(Saved entries)
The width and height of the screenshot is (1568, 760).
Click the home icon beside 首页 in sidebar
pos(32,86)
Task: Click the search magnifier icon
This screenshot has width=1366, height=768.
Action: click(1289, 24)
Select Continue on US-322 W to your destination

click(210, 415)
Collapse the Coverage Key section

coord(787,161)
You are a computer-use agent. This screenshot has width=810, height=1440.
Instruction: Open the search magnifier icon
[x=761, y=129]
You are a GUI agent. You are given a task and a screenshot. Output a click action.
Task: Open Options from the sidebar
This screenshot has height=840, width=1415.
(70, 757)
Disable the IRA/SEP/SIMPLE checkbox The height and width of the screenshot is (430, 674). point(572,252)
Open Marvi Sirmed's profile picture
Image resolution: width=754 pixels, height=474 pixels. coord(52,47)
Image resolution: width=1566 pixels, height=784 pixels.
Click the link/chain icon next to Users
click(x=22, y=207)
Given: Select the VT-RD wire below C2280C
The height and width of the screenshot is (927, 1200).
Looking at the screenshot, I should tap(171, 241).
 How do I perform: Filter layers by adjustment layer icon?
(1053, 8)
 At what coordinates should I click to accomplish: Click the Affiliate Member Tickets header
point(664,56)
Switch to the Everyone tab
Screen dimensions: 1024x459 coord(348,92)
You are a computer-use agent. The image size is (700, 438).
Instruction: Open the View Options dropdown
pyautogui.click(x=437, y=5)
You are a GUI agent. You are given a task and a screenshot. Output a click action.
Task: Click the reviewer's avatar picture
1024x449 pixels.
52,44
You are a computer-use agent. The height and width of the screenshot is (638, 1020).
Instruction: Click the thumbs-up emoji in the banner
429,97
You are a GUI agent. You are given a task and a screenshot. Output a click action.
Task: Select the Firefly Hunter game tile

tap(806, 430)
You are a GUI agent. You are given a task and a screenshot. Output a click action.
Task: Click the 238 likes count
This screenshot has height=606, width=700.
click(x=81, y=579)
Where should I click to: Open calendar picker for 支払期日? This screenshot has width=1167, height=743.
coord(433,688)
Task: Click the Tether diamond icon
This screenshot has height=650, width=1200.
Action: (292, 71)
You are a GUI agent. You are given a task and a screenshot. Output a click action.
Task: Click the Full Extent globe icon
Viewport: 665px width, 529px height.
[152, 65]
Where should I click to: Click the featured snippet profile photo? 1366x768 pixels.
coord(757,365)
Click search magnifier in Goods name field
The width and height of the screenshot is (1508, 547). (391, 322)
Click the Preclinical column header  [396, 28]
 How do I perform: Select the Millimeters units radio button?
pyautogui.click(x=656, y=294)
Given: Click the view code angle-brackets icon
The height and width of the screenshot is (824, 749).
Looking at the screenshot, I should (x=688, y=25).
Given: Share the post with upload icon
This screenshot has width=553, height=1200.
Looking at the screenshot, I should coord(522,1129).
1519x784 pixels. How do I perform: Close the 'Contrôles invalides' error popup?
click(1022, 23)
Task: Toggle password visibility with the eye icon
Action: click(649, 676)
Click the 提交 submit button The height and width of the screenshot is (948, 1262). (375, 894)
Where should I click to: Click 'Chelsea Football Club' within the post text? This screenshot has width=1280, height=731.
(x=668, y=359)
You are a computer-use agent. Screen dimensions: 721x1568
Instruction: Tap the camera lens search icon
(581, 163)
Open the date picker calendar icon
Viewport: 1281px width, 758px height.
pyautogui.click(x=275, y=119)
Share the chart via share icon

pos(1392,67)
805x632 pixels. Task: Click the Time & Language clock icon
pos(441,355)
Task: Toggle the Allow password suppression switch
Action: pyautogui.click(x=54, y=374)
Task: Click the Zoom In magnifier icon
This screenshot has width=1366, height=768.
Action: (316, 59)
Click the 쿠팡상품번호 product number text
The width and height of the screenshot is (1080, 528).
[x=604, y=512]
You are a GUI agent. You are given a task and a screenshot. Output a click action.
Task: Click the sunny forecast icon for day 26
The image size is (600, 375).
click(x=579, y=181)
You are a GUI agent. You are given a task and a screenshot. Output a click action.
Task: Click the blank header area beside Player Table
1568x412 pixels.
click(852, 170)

## [Instructions for the task]
Quote all the records exactly, please, leaving none out.

## [Final answer]
The width and height of the screenshot is (1568, 760).
Click the home icon beside 首页 in sidebar
pos(32,86)
Task: Click the search magnifier icon
This screenshot has width=1366, height=768.
Action: click(1289, 24)
Select Continue on US-322 W to your destination

click(210, 415)
Collapse the Coverage Key section

coord(787,161)
You are a computer-use agent. This screenshot has width=810, height=1440.
Instruction: Open the search magnifier icon
[x=761, y=129]
You are a GUI agent. You are given a task and a screenshot. Output a click action.
Task: Open Options from the sidebar
This screenshot has height=840, width=1415.
(70, 757)
Disable the IRA/SEP/SIMPLE checkbox The height and width of the screenshot is (430, 674). point(572,252)
Open Marvi Sirmed's profile picture
Image resolution: width=754 pixels, height=474 pixels. coord(52,47)
Image resolution: width=1566 pixels, height=784 pixels.
Click the link/chain icon next to Users
click(x=22, y=207)
Given: Select the VT-RD wire below C2280C
The height and width of the screenshot is (927, 1200).
Looking at the screenshot, I should tap(171, 241).
 How do I perform: Filter layers by adjustment layer icon?
(1053, 8)
 At what coordinates should I click to accomplish: Click the Affiliate Member Tickets header
point(664,56)
Switch to the Everyone tab
Screen dimensions: 1024x459 coord(348,92)
You are a computer-use agent. The image size is (700, 438).
Instruction: Open the View Options dropdown
pyautogui.click(x=437, y=5)
You are a GUI agent. You are given a task and a screenshot. Output a click action.
Task: Click the reviewer's avatar picture
1024x449 pixels.
52,44
You are a computer-use agent. The height and width of the screenshot is (638, 1020).
Instruction: Click the thumbs-up emoji in the banner
429,97
You are a GUI agent. You are given a task and a screenshot. Output a click action.
Task: Select the Firefly Hunter game tile

tap(806, 430)
You are a GUI agent. You are given a task and a screenshot. Output a click action.
Task: Click the 238 likes count
This screenshot has height=606, width=700.
click(x=81, y=579)
Where should I click to: Open calendar picker for 支払期日? This screenshot has width=1167, height=743.
coord(433,688)
Task: Click the Tether diamond icon
This screenshot has height=650, width=1200.
Action: (292, 71)
You are a GUI agent. You are given a task and a screenshot. Output a click action.
Task: Click the Full Extent globe icon
Viewport: 665px width, 529px height.
[152, 65]
Where should I click to: Click the featured snippet profile photo? 1366x768 pixels.
coord(757,365)
Click search magnifier in Goods name field
The width and height of the screenshot is (1508, 547). (391, 322)
Click the Preclinical column header  [396, 28]
 How do I perform: Select the Millimeters units radio button?
pyautogui.click(x=656, y=294)
Given: Click the view code angle-brackets icon
The height and width of the screenshot is (824, 749).
Looking at the screenshot, I should (x=688, y=25).
Given: Share the post with upload icon
This screenshot has width=553, height=1200.
Looking at the screenshot, I should coord(522,1129).
1519x784 pixels. How do I perform: Close the 'Contrôles invalides' error popup?
click(1022, 23)
Task: Toggle password visibility with the eye icon
Action: click(649, 676)
Click the 提交 submit button The height and width of the screenshot is (948, 1262). (375, 894)
Where should I click to: Click 'Chelsea Football Club' within the post text? This screenshot has width=1280, height=731.
(x=668, y=359)
You are a computer-use agent. Screen dimensions: 721x1568
Instruction: Tap the camera lens search icon
(581, 163)
Open the date picker calendar icon
Viewport: 1281px width, 758px height.
pyautogui.click(x=275, y=119)
Share the chart via share icon

pos(1392,67)
805x632 pixels. Task: Click the Time & Language clock icon
pos(441,355)
Task: Toggle the Allow password suppression switch
Action: pyautogui.click(x=54, y=374)
Task: Click the Zoom In magnifier icon
This screenshot has width=1366, height=768.
Action: (316, 59)
Click the 쿠팡상품번호 product number text
The width and height of the screenshot is (1080, 528).
[x=604, y=512]
You are a GUI agent. You are given a task and a screenshot. Output a click action.
Task: Click the sunny forecast icon for day 26
The image size is (600, 375).
click(x=579, y=181)
You are a GUI agent. You are given a task and a screenshot. Output a click action.
Task: Click the blank header area beside Player Table
1568x412 pixels.
click(852, 170)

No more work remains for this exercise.